= Gordon J. Freeman =

American scientist

Gordon J. Freeman is an American immunologist and oncologist at the Dana-Farber Cancer Institute and Harvard Medical School.
==Education==
As a high-school student in the Fort Worth, Texas, area, Freeman was recognized as a finalist in the 1969 Westinghouse Science Talent Search. He earned a bachelor's degree in biochemistry and molecular biology from Harvard University. In 1979, he earned a Ph.D. there and then worked as a postdoctoral fellow with Harvey Cantor and Lee Nadler at the Dana-Farber Cancer Institute (DFCI).

==Career and research interests==
As of 2016, he leads a working group at the DFCI and is a professor of internal medicine at Harvard Medical School.

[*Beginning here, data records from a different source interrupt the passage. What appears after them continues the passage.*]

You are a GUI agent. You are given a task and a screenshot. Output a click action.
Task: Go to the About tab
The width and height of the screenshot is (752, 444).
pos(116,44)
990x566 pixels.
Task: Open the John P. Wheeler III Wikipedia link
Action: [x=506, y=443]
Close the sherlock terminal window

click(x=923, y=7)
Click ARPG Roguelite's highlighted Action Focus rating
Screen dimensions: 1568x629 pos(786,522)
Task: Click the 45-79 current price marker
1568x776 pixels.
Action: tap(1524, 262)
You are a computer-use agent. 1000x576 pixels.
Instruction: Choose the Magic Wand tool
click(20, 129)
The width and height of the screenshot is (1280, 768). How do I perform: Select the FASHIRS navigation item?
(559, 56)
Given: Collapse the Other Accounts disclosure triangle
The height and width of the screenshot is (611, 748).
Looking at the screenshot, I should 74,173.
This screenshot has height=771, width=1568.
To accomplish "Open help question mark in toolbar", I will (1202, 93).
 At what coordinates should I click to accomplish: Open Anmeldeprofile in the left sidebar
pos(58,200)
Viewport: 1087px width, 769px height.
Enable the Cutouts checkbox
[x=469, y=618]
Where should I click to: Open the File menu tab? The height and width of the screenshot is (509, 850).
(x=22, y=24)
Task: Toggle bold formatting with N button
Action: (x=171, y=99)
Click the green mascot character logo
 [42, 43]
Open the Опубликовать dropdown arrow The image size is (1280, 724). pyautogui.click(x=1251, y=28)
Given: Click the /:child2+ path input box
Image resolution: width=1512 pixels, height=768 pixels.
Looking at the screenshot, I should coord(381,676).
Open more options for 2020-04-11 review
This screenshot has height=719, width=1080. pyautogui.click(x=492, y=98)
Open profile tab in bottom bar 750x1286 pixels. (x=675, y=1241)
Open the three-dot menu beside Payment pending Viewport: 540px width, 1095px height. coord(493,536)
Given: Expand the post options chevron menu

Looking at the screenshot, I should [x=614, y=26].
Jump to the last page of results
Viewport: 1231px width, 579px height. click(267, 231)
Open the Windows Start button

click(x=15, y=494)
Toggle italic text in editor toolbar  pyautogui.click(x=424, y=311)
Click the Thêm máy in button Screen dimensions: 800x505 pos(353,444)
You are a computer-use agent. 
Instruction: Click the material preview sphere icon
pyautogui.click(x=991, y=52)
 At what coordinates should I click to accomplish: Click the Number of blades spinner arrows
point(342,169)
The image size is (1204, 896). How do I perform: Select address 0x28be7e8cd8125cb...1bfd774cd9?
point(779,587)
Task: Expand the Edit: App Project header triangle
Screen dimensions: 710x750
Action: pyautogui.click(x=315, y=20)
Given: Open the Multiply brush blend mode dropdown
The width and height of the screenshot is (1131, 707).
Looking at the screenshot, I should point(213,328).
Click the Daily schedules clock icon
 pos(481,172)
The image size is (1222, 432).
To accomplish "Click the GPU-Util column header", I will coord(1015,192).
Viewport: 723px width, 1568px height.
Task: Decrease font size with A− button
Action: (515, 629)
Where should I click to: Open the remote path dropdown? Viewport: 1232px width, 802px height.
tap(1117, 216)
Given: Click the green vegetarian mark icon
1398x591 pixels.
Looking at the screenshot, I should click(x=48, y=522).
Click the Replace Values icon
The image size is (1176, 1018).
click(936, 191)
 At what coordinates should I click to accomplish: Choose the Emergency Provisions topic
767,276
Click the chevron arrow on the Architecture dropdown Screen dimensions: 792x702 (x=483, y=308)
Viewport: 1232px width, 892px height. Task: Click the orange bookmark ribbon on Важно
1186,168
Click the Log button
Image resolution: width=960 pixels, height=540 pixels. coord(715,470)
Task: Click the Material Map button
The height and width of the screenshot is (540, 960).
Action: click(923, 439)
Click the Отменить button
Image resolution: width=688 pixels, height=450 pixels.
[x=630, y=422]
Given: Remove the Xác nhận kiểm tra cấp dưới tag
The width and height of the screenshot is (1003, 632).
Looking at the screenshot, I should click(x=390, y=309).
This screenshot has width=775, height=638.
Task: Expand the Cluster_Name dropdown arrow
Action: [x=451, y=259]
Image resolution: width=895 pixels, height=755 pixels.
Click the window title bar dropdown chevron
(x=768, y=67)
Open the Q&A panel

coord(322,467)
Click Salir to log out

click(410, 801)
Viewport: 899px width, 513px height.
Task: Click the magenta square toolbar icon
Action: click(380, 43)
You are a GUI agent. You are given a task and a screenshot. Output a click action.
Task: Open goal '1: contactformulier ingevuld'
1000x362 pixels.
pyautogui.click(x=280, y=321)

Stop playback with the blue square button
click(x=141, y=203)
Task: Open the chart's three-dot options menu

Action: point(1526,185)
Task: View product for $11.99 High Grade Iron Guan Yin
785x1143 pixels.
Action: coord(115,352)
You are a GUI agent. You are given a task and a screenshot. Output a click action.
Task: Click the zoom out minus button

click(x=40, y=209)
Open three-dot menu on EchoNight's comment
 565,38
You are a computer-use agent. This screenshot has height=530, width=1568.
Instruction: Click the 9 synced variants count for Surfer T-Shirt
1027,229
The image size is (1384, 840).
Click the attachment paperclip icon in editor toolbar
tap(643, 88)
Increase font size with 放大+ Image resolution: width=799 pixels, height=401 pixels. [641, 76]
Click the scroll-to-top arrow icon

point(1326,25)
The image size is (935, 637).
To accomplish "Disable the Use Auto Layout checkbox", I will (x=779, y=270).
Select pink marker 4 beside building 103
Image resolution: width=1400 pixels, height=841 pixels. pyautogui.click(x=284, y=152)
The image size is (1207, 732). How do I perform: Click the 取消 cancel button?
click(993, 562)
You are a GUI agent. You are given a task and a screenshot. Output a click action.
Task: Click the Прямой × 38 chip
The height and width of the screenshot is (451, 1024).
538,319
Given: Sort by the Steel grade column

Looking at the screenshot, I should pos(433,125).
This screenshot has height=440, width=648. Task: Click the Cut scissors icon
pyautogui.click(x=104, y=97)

Freeman is concerned with stimulatory and inhibitory signals in the process of the immune response . He was able to significantly clarify the importance of B7-1, B7-2 and other members of the B7 gene family as well as of CD28 and CTLA-4 in T cell activation and of PD-L1 / PD-1 (programmed cell death protein 1) contribute to the inhibition of T cell activation.
==Recognition==
In 2014, Freeman received the William B. Coley Award along with Tasuku Honjo, Lieping Chen and Arlene Sharpe.

In 2017, Freeman was one of the winners of the Warren Alpert Foundation Prize, and in 2022 he was elected to the American Academy of Arts and Sciences and the National Academy of Sciences.